SyntaxShap: Syntax-aware Explainability Method for Text Generation
This addresses the need for explainability in safety-critical domains using large language models, though it is an incremental improvement by adapting existing methods to text generation.
The paper tackles the problem of explaining text generation models by introducing SyntaxShap, a syntax-aware method that extends Shapley values to incorporate syntactic dependencies, and shows it produces more faithful and coherent explanations compared to state-of-the-art methods.

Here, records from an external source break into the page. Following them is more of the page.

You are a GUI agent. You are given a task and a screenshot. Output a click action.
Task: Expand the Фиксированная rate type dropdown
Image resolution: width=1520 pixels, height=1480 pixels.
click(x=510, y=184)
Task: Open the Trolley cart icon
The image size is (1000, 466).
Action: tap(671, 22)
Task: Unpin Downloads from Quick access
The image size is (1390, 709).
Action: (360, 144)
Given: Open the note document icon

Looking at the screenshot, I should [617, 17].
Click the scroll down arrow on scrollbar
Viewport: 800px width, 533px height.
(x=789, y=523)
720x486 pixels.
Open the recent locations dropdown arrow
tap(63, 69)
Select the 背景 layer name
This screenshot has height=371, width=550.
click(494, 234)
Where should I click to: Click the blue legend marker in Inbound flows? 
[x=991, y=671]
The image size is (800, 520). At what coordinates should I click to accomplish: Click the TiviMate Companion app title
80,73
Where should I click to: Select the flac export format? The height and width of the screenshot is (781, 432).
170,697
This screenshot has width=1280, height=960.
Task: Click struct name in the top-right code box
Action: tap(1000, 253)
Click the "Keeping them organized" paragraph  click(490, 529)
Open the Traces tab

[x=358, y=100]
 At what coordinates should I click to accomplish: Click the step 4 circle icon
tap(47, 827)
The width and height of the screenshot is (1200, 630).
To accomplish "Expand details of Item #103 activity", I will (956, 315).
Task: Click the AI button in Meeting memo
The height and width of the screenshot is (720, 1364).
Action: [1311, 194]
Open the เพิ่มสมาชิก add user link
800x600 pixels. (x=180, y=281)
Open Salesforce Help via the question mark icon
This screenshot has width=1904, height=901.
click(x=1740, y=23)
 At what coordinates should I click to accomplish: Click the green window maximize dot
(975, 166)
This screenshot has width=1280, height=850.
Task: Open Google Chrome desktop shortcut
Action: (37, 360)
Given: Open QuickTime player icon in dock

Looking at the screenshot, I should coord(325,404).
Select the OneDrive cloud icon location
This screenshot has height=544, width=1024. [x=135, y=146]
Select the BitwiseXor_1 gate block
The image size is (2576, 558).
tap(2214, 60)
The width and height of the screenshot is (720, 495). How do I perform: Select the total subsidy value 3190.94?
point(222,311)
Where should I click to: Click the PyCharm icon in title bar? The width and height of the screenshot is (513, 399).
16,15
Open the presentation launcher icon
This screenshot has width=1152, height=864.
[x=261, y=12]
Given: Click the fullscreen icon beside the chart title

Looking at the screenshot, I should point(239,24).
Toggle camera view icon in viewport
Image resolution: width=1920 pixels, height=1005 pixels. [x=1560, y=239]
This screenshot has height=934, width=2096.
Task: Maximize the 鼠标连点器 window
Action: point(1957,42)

To harness the power of large language models in safety-critical domains, we need to ensure the explainability of their predictions. However, despite the significant attention to model interpretability, there remains an unexplored domain in explaining sequence-to-sequence tasks using methods tailored for textual data. This paper introduces SyntaxShap, a local, model-agnostic explainability method for text generation that takes into consideration the syntax in the text data. The presented work extends Shapley values to account for parsing-based syntactic dependencies. Taking a game theoric approach, SyntaxShap only considers coalitions constraint by the dependency tree. We adopt a model-based evaluation to compare SyntaxShap and its weighted form to state-of-the-art explainability methods adapted to text generation tasks, using diverse metrics including faithfulness, coherency, and semantic alignment of the explanations to the model. We show that our syntax-aware method produces explanations that help build more faithful and coherent explanations for predictions by autoregressive models. Confronted with the misalignment of human and AI model reasoning, this paper also highlights the need for cautious evaluation strategies in explainable AI.